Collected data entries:
/---

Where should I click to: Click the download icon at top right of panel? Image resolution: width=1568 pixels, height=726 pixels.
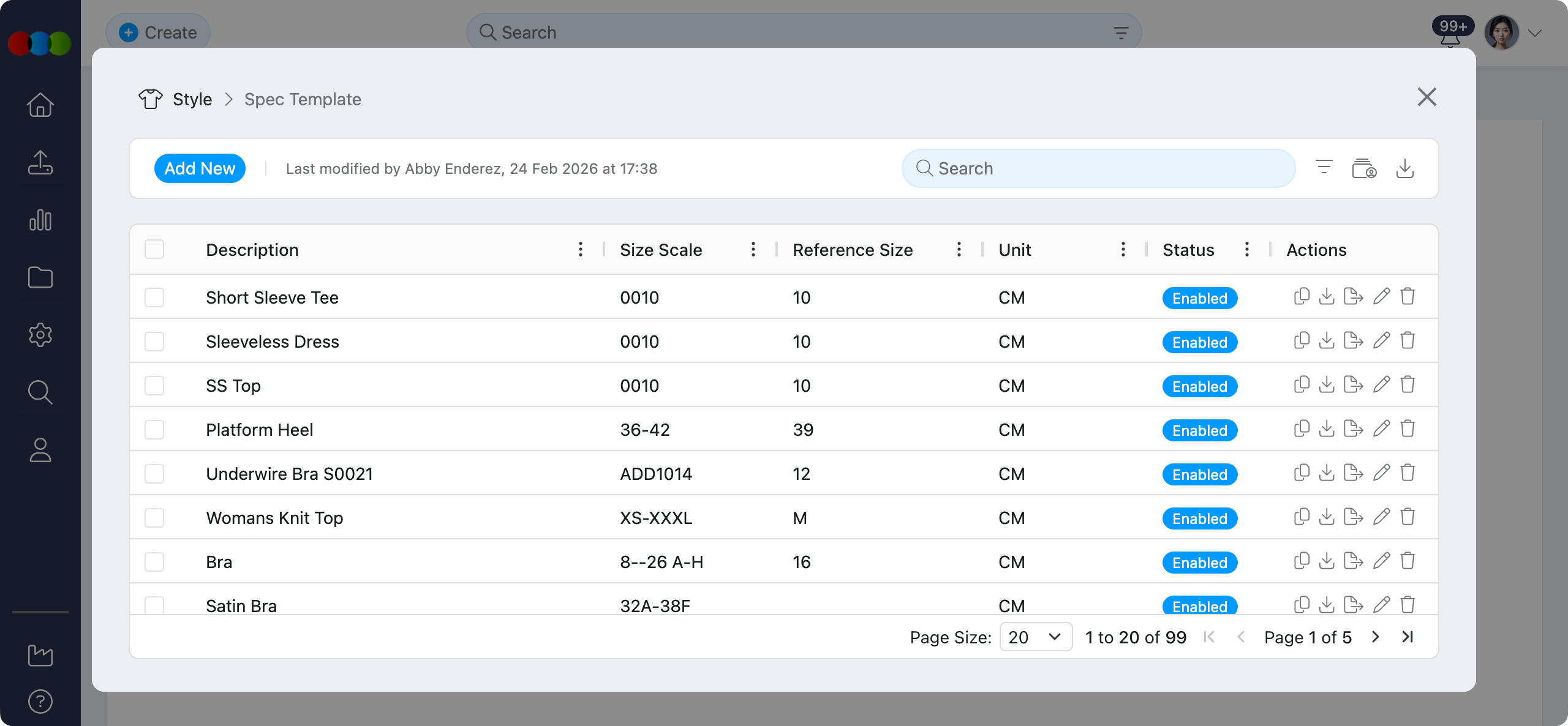pos(1405,168)
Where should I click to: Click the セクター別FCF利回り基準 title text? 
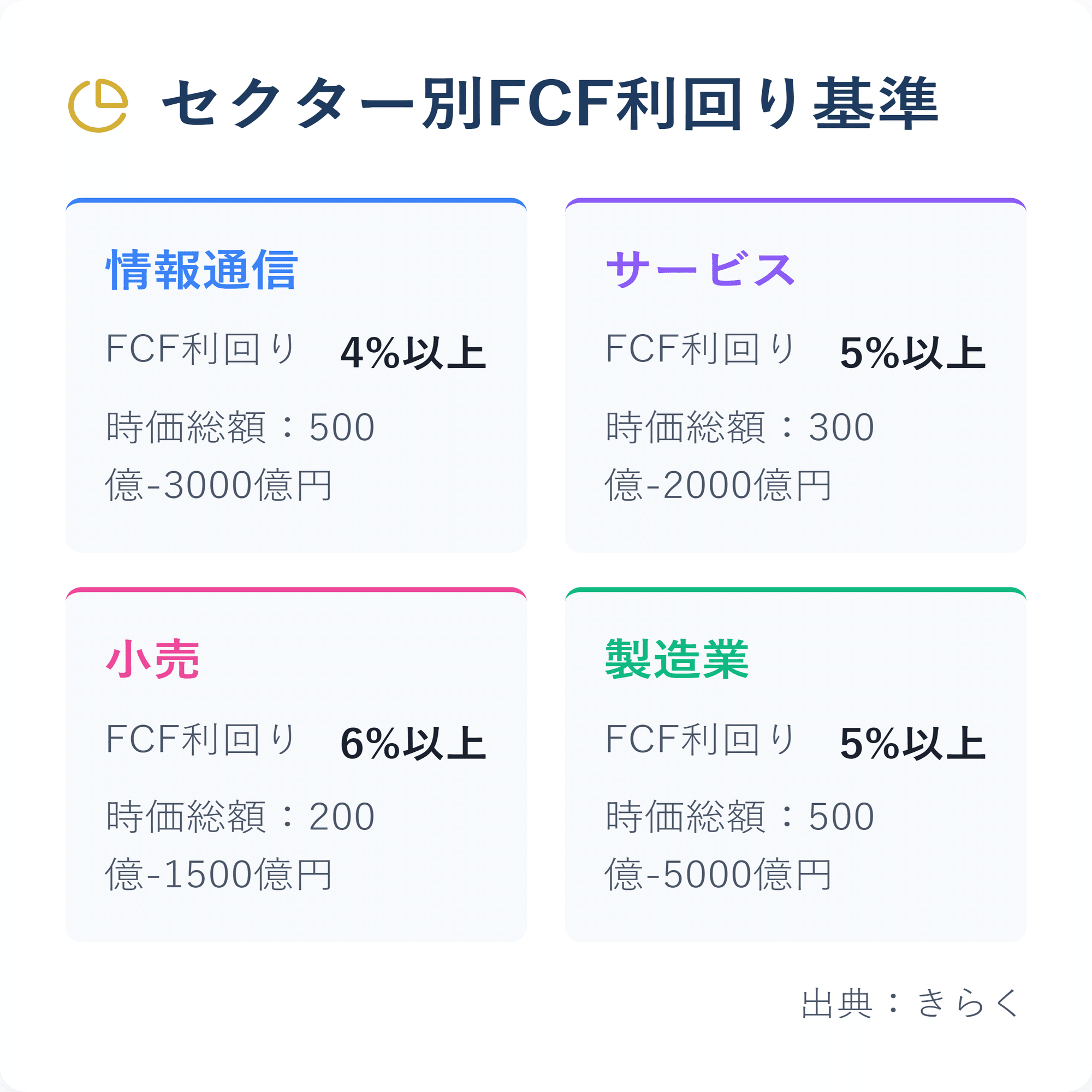549,105
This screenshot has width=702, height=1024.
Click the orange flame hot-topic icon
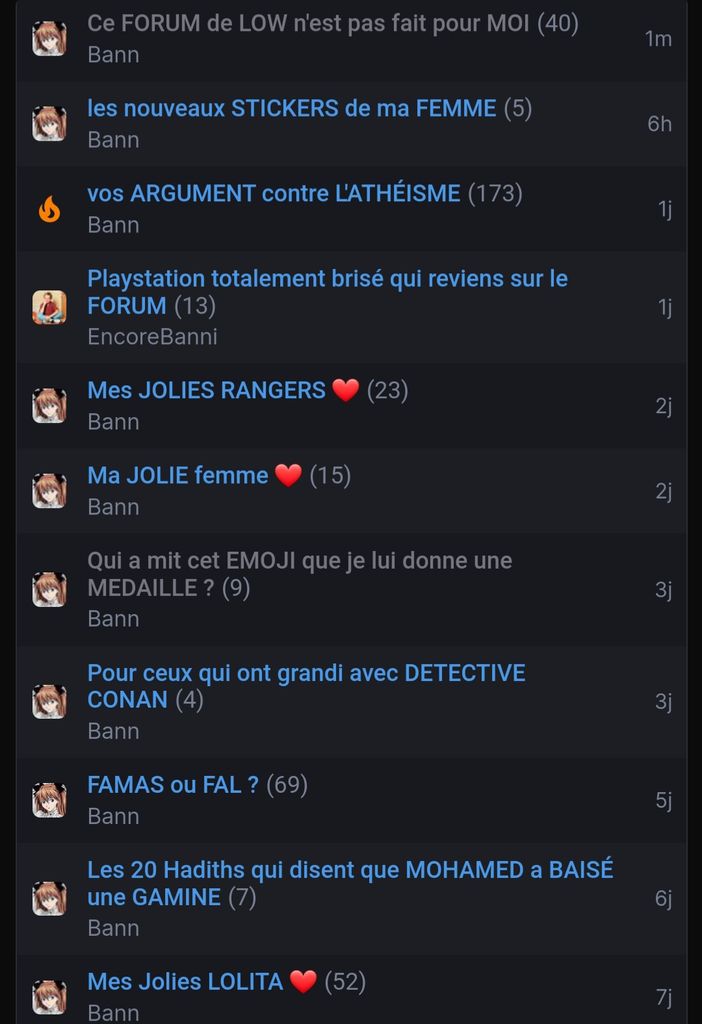(50, 209)
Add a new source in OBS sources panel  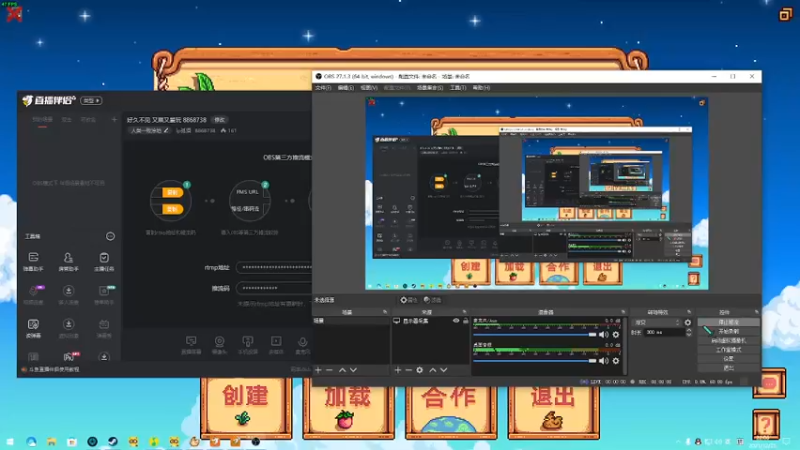pyautogui.click(x=397, y=370)
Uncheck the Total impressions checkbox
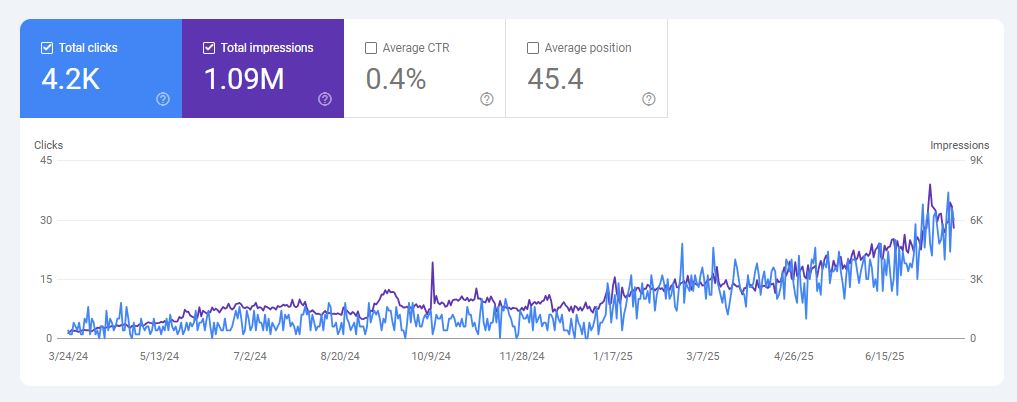 [x=209, y=47]
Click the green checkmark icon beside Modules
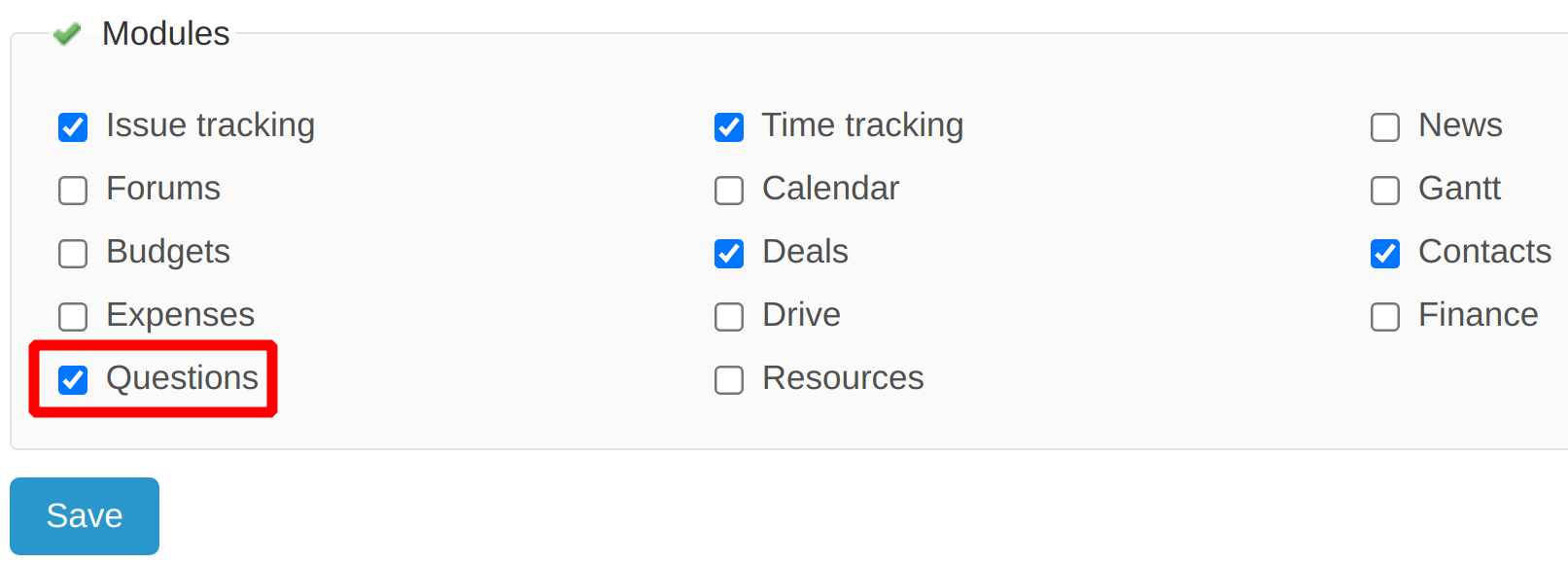The width and height of the screenshot is (1568, 563). pyautogui.click(x=66, y=35)
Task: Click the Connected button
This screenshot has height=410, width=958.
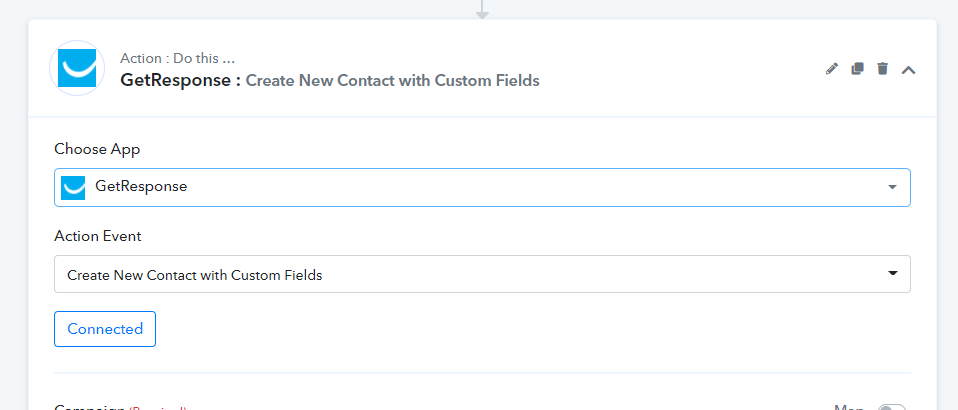Action: 105,329
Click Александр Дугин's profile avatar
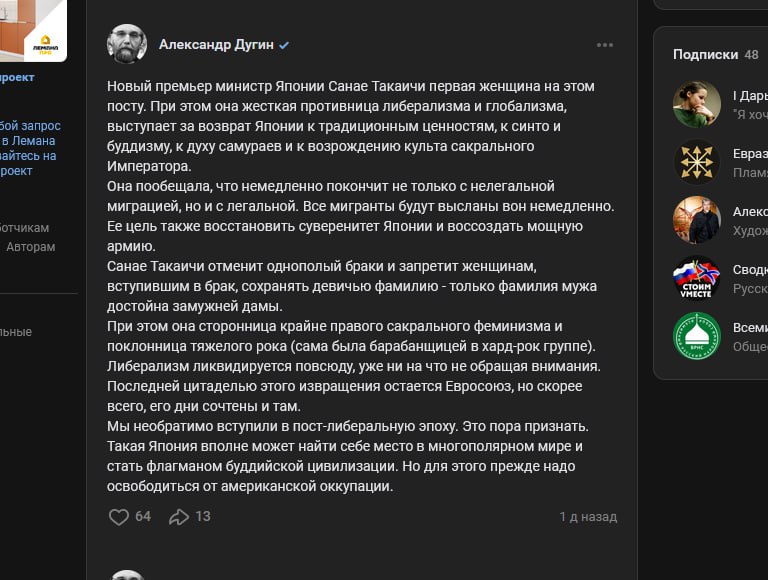768x580 pixels. tap(127, 45)
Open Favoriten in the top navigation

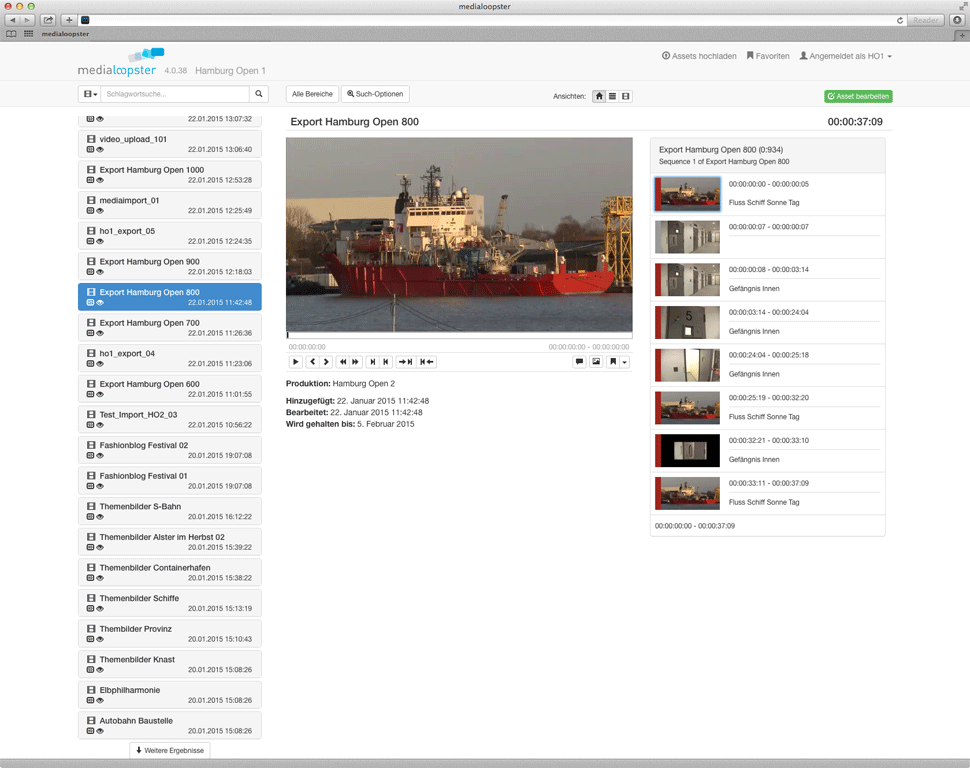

\---

*Work to do:* Rewrite everything from the line containing "Click Александр Дугин's profile avatar" down to the end of the entries, with "top navigation" replaced by "main menu bar" and all else unchanged. Leave the pictures out of your answer.

*Answer to the task:*
Click Александр Дугин's profile avatar
768x580 pixels. tap(127, 45)
Open Favoriten in the main menu bar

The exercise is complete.